The Australian Bureau of Statistics (ABS) released housing finance figures for December today, and like almost all other housing market indicators recently, it was pretty weak.
In seasonally adjusted terms, the total value of home loan lending fell 1.6% to $32.88 billion, continuing the gradual downward trend seen over the past few months.
Loans to owner-occupiers fell by 1% to $21.07 billion, outpaced by a larger 2.6% drop to investors which fell to $11.82 billion.
“Lending to owner occupiers is holding up well,” said John Peters, Senior Economist at the Commonwealth Bank.
While owner occupied lending fell, it was 4.4% higher than a year ago. A key factor has been a pick up in first home buyer loans in late 2017. This increased first home owner loan take up has been driven mainly by changes to first home buyer sweeteners introduced in July by the New South Wales and Victorian state governments.
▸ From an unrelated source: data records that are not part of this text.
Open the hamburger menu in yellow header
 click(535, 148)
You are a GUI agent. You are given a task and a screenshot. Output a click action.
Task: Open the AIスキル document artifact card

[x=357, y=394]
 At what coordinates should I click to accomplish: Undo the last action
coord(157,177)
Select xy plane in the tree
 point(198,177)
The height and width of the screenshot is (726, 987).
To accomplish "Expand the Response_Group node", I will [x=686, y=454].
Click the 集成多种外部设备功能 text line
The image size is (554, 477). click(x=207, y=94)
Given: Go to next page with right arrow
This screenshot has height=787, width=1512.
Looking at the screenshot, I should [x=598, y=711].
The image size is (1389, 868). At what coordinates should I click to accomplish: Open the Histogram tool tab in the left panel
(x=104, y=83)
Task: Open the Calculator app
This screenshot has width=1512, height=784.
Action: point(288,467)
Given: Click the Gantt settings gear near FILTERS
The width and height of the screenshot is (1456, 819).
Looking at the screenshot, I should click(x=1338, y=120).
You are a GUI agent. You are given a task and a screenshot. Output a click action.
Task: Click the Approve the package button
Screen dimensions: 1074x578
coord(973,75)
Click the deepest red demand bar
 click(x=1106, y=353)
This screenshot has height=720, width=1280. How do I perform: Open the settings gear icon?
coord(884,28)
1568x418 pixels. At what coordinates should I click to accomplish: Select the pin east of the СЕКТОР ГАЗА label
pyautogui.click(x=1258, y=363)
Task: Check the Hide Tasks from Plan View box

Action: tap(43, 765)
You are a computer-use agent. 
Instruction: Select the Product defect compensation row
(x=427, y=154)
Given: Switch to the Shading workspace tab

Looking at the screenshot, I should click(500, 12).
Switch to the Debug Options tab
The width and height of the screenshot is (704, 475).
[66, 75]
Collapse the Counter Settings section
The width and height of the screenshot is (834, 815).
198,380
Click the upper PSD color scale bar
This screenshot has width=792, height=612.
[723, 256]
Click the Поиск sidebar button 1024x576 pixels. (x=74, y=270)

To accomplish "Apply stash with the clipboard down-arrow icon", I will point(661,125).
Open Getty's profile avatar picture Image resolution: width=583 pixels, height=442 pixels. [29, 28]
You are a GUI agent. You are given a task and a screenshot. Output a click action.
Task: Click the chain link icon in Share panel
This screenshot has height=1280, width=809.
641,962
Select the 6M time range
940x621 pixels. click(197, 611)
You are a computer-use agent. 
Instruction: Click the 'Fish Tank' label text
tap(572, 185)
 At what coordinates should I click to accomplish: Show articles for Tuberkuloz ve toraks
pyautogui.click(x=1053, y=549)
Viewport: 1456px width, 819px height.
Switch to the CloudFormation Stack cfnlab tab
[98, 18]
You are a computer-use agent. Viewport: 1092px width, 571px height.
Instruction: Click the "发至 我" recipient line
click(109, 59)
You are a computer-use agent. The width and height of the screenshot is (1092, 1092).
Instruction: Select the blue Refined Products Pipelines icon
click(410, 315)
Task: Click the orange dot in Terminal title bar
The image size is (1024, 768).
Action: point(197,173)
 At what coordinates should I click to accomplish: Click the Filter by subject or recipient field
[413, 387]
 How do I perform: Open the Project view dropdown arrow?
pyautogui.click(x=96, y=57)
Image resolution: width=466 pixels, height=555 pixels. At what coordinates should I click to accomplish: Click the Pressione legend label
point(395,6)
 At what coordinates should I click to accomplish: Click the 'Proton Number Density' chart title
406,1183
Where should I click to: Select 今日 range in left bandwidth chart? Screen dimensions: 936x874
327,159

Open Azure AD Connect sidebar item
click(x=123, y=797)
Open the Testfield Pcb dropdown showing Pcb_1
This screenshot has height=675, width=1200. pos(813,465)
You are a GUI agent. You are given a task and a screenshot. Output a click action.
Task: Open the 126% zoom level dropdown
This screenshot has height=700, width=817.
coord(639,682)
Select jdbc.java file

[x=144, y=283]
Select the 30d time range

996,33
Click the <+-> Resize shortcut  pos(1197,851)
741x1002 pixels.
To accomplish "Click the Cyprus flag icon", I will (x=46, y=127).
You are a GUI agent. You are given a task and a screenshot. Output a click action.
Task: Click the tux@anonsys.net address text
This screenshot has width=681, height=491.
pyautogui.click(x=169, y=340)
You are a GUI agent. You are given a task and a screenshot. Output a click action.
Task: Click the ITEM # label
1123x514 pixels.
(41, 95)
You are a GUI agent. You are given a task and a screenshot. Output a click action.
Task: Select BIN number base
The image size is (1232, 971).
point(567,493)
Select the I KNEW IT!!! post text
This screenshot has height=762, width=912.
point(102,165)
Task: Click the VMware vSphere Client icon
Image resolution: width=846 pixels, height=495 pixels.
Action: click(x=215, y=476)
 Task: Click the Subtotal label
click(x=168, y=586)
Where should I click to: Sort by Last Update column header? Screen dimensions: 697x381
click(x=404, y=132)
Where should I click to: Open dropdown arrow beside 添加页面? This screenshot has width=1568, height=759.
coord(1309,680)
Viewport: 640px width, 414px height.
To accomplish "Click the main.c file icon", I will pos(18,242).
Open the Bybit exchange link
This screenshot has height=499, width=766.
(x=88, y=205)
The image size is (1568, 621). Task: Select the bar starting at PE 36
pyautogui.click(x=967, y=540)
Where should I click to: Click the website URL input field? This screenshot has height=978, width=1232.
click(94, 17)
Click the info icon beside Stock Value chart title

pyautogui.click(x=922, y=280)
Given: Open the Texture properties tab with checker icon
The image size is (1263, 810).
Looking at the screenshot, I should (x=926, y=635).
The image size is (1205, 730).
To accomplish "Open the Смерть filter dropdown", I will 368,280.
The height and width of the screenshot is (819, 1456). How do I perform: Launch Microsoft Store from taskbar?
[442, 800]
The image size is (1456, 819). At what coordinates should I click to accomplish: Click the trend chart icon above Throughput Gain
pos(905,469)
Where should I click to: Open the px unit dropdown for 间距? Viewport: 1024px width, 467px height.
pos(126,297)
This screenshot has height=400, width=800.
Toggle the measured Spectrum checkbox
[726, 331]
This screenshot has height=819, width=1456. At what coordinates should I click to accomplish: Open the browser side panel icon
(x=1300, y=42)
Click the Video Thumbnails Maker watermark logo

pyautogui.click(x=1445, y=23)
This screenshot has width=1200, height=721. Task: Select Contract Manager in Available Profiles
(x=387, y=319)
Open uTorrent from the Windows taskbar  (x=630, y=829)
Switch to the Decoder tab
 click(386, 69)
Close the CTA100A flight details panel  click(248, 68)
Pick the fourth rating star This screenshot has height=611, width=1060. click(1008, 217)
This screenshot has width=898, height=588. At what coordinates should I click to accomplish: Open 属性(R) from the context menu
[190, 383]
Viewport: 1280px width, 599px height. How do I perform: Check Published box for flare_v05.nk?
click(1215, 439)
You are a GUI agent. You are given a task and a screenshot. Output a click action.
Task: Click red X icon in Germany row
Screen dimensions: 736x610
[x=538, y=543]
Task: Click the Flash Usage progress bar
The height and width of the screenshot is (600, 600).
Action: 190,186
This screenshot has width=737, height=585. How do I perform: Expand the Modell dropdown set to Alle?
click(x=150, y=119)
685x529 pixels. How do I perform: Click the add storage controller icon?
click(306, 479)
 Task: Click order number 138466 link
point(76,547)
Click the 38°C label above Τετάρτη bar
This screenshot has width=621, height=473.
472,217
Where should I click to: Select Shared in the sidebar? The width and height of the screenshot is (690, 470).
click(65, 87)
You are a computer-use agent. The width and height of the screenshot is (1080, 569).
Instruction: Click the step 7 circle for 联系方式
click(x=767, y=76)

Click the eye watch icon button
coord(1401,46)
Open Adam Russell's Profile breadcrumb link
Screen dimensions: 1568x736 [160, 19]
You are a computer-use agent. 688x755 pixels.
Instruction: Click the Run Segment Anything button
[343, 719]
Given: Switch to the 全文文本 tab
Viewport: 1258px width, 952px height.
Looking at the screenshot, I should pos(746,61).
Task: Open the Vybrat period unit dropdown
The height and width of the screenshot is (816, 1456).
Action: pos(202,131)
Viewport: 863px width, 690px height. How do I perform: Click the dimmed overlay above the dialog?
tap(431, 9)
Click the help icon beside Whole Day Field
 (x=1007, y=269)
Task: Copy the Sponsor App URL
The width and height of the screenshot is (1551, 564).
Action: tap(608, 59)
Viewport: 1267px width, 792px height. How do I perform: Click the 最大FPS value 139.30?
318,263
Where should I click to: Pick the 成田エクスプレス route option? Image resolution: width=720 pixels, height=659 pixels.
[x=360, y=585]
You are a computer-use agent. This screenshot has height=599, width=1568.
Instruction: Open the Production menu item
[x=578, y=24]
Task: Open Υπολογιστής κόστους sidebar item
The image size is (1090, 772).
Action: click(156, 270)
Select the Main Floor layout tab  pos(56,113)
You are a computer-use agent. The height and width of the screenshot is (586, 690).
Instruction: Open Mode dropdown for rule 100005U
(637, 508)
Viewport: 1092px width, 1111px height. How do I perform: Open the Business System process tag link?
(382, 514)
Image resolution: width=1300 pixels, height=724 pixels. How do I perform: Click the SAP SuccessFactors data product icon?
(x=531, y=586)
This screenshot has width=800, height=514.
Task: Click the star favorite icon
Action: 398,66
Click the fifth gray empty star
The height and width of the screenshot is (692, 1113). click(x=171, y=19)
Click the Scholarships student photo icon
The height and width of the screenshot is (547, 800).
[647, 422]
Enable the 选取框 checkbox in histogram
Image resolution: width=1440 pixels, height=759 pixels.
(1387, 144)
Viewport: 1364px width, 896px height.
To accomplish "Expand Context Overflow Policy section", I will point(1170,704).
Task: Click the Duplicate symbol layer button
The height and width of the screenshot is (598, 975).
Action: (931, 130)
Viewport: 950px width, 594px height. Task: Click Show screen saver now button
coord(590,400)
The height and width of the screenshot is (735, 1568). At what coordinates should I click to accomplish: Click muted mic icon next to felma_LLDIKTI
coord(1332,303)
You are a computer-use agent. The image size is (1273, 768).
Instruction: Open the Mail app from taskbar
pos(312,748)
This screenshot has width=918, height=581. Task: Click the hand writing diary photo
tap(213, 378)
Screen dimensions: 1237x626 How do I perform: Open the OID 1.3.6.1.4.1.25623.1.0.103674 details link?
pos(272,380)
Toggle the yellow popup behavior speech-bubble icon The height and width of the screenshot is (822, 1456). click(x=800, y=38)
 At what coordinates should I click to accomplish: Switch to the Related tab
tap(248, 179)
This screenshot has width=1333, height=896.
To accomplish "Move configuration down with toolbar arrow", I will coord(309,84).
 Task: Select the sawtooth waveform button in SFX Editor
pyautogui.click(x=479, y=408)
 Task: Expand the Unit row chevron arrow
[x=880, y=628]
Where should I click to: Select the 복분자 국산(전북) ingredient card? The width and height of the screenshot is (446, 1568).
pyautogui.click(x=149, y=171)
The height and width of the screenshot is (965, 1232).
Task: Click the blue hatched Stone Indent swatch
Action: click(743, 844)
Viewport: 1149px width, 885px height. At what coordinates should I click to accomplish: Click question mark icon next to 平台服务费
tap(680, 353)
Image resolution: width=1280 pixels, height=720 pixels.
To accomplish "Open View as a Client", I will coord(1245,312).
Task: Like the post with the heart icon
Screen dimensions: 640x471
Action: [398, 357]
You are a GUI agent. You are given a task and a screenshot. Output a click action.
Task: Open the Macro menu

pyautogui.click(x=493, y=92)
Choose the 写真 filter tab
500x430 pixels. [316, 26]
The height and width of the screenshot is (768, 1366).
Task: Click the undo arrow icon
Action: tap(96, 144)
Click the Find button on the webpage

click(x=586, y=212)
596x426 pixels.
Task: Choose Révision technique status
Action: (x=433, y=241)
In contrast, Peters said annual lending to investors fell by 10.5% from a year earlier, driven lower by tighter lending restrictions introduced by APRA last year.
“There was a clear loss of momentum in lending to investors in late 2017,” he said.
“This is because of APRA restrictions in relation to the share of new interest only loans and higher interest rates for investors vis a vis owner occupiers.”
In response to what were perceived to be building financial stability risks in the housing market, APRA introduced a 30% limit on interest-only lending as a proportion of total new housing finance in late March last year.
That followed the implementation of a 10% cap on annual investor housing credit growth in December 2014.
As investor activity wanes as a result of tighter macroprudential measures, there are clear signs that first home buyers are taking their place with finance to this cohort lifting 26.4% over the year.
“Lending to first home buyers lifted noticeably around mid year as the New South Wales and Victorian governments introduced stamp duty reductions for first home buyers,” says Peters.
Mirroring the decline in the dollar value of home loan lending, the number of loans issued to owner-occupiers also fell, declining by 2.3% to 55,161.
That missed economist forecasts for a smaller decline of 1%.
Peters said the result was much like most other housing indicators right now: soft.
“Today’s data is consistent with other indicators that show conditions in the housing market are cooling, particularly in Sydney,” he says. “But talk in some quarters of a housing sector meltdown appears to be far fetched on current housing data.”